Bootleg software costing billions

Less piracy would mean more jobs, says BSA

Reducing the amount of pirated software by just 10 percent could increase world economic growth by $400bn (£255bn) making way for 1.5 million new jobs, according an economic impact study by research firm IDC.

Globally four out of 10 software programs are pirated, but nearly two-thirds of the 57 countries surveyed had already reduced piracy rates by 10 percent since 1996 which, according to the Business Software Alliance (BSA), highlights the plausibility of the 2006 deadline.

China, one of the countries with the highest piracy rate (92 percent), would see the greatest benefit — a 10 point drop would see its IT sector grow nearly five-fold in four years.

"This is one of the most extensive worldwide projects that the industry has ever seen on the impact of software piracy," said John Gantz, chief research officer and vice senior president at IDC.

"For the 57 countries studied, we found that even a gradual lowering of piracy by 10 points over four years would have an impressive impact.

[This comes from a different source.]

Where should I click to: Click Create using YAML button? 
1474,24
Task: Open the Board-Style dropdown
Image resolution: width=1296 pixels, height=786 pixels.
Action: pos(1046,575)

More importantly local industry would gain more than the multinational importers because local software firms, which can't spread their risk across geographies with lower piracy rates, would have the wherewithal to reinvest in their business," added Gantz.

A global 10-point reduction would generate $64bn in tax revenues for governments, according to the report, which based on estimates from the Organisation for Economic Cooperation and Development (OECD) could provide internet access for more than 20 million people for four years.

"Strong property protection spurs creativity, which opens new opportunities for businesses, governments and workers," said Robert Holleyman, president and CEO of the BSA.

"When local entrepreneurs have a legitimate way to sell their innovations and make a profit from their programming, they can grow their own businesses and hire more people. That, in turn, drives up spending in the local economy and increases tax revenues that help fund important public services," he added.

The full report can be viewed here.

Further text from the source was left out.